Le président Macky Sall doit cesser d'incriminer les musulmans qui ont souverainement et de bonne foi tourné le dos à nos chapelles confrériques pour vouer un culte sincère au Seigneur des mondes  proche de la première communauté de croyants de Médine. Il ne sert absolument à rien d’opposer de façon continuelle et irresponsable les différentes communautés de  musulmans.  Cette animosité voire cette méfiance à l’encontre d’une partie des croyants musulmans est dangereuse et contre productive. A partir du moment où leurs pratiques cultuelles ne constituent pas une menace réelle à la paix sociale, la meilleure attitude responsable et citoyenne est de les laisser vivre librement et sereinement leur foi. Le respect des valeurs républicaines impose à  nos autorités politiciennes de savoir raison garder et de ne pas se mêler de la façon dont les uns et les autres veulent et souhaitent vivre leur foi religieuse.

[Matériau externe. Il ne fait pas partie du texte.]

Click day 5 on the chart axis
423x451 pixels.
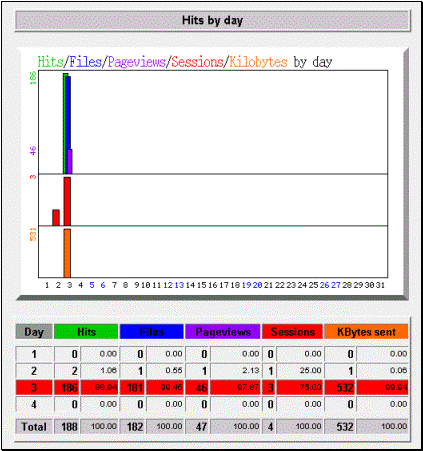[x=92, y=285]
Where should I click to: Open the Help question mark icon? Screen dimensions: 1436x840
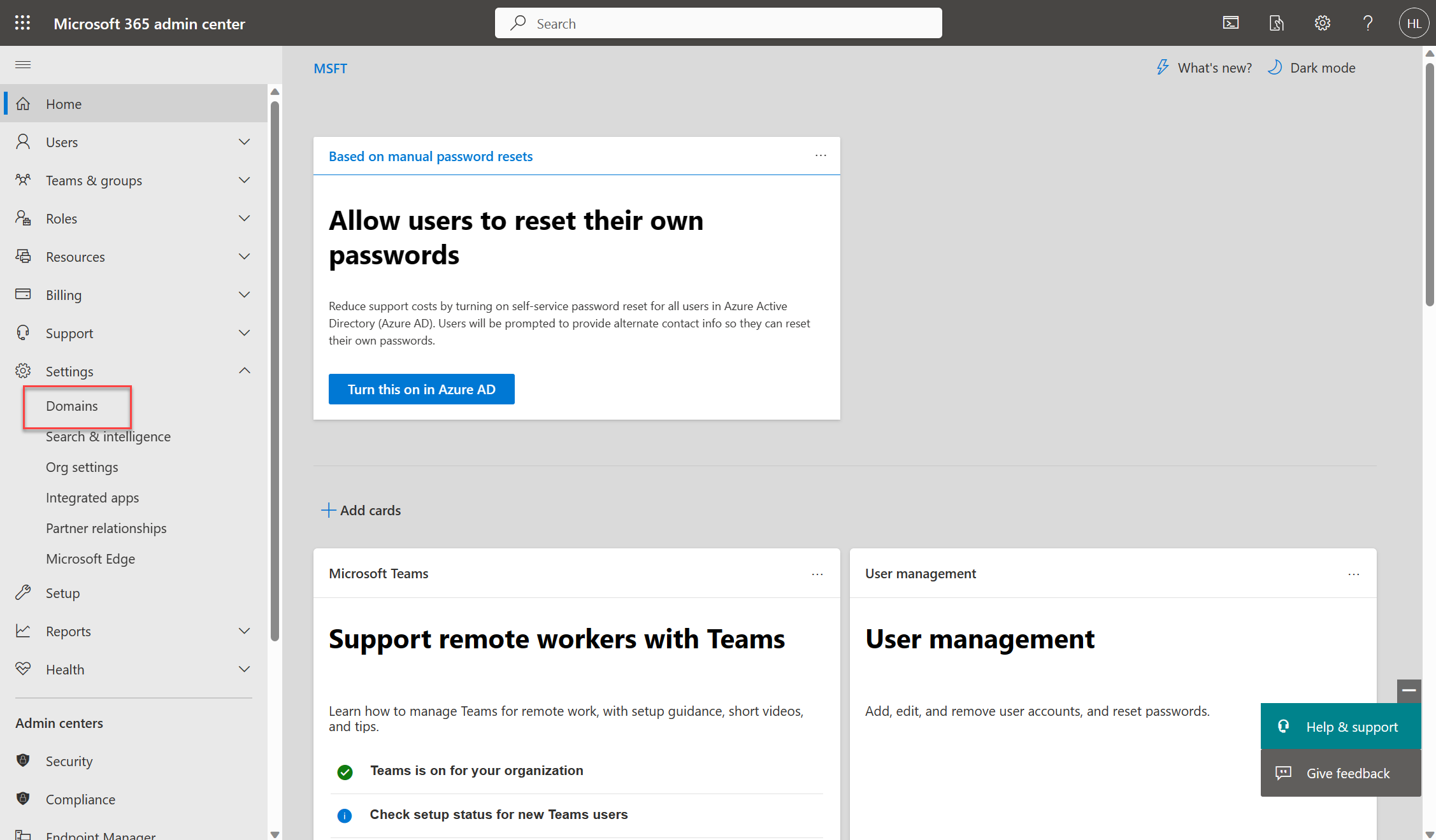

Par contre, l'impérialisme culturel occidental fait énormément de ravage. Le mode de vie et les mœurs occidentales ont fini de chambouler et de déstructurer complètement l’héritage de nos ancêtres et le paysage culturel sénégalais. C’est à cet impérialisme là que son excellence Macky Sall doit faire face afin de protéger le pays des dangers d’une mondialisation galopante qui a pour dessein d'instaurer partout le même modèle consumériste occidental et de détruire le substrat socio-culturel sénégalais.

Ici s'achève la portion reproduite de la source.